Pterinochilus lugardi

Scientific classification
- Kingdom: Animalia
- Phylum: Arthropoda
- Subphylum: Chelicerata
- Class: Arachnida
- Order: Araneae
- Infraorder: Mygalomorphae
- Family: Theraphosidae
- Genus: Pterinochilus
- Species: P. lugardi
- Binomial name: Pterinochilus lugardi Pocock, 1900
- Synonyms: Pterinochilus pluridentatus

= Pterinochilus lugardi =

- Authority: Pocock, 1900
- Synonyms: Pterinochilus pluridentatus

Species of tarantula

Pterinochilus lugardi also known Grey starburst baboon, Dodoma baboon, Fort hall baboon or Tanzanian blonde baboon tarantula is a tarantula first described by Reginald Innes Pocock in 1900. They are found all over Southern and Eastern Africa, of course excluding Madagascar.

== Description ==
Females grow to around 14 cm living 12 years, and males don't pass 11 cm and live to about 4 years.
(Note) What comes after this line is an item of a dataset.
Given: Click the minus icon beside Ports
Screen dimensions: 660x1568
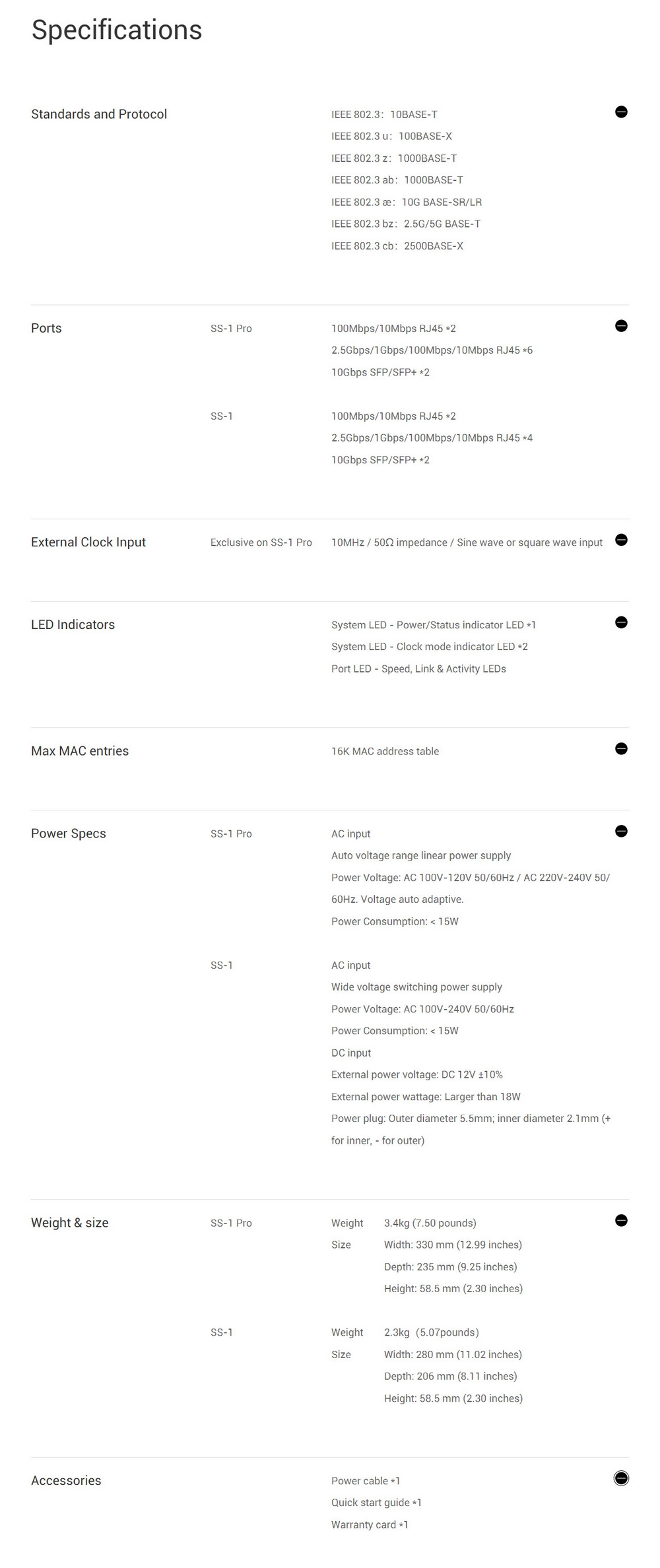Looking at the screenshot, I should [621, 326].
Its carapace is a light brown or gray color, with some black stripes. Its opisthosoma is a pinkish light brown or tan color, with a black fishbone pattern. The legs are grey, segmented with a pinkish tan color reaching all the way to the trochanter where it becomes a darker grey.

== Behavior ==
This tarantula is burrowing, and has been seen making trapdoor, though this is rare, they are mainly seen out of their hide at night. This spider is extremely fast, and its venom is probably strong, though it is more docile and less defensive than others of its kind.